Collected data:
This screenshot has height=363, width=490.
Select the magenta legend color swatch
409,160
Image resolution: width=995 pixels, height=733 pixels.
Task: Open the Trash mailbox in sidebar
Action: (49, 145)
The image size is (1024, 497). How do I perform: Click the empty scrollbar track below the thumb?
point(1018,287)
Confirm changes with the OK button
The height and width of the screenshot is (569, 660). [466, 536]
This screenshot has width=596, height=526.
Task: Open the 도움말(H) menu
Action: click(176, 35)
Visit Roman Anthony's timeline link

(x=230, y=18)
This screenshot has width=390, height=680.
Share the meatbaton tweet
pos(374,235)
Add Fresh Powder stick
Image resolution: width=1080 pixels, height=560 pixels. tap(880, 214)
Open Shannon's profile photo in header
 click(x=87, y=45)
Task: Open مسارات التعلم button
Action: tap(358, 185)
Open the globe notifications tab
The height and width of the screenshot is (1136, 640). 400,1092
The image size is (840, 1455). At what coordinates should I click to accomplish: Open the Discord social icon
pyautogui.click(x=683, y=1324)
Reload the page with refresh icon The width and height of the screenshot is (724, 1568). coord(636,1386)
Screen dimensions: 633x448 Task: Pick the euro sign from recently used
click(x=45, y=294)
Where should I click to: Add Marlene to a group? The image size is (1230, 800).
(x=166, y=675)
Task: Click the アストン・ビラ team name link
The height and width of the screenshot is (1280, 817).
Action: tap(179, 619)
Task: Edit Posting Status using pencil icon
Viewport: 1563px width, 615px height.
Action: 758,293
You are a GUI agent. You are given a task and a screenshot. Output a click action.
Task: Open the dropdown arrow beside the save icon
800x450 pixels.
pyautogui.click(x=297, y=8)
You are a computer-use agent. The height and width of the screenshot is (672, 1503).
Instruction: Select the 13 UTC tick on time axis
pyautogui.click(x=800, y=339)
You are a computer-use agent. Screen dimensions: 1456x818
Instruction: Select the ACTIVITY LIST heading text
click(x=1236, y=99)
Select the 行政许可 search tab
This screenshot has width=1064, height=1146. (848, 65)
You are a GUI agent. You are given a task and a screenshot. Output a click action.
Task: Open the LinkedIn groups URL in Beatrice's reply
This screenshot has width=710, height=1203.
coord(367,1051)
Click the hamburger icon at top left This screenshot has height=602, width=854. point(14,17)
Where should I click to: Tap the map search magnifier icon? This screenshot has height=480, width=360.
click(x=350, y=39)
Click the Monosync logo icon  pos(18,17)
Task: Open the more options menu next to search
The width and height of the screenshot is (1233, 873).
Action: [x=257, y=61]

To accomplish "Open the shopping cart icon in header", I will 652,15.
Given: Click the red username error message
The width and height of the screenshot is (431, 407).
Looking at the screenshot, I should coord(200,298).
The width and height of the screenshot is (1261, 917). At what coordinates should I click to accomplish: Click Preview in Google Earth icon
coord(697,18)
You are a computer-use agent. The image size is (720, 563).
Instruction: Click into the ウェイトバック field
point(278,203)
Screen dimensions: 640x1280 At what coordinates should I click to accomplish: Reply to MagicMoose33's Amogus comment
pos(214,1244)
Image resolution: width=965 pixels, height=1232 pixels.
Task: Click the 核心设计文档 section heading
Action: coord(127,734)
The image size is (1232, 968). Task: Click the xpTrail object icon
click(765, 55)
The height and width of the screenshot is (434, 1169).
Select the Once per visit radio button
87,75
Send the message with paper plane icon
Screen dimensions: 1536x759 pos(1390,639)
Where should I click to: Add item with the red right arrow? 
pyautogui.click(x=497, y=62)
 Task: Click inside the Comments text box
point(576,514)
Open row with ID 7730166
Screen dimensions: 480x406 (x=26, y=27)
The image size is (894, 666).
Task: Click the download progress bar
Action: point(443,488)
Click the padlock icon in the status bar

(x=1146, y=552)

**Instructions for the task**
Search the data for "Where should I click to: Add item". Beginning with that line, set down every line through the last exactly.

**Completed task**
Where should I click to: Add item with the red right arrow? 
pyautogui.click(x=497, y=62)
 Task: Click inside the Comments text box
point(576,514)
Open row with ID 7730166
Screen dimensions: 480x406 (x=26, y=27)
The image size is (894, 666).
Task: Click the download progress bar
Action: point(443,488)
Click the padlock icon in the status bar

(x=1146, y=552)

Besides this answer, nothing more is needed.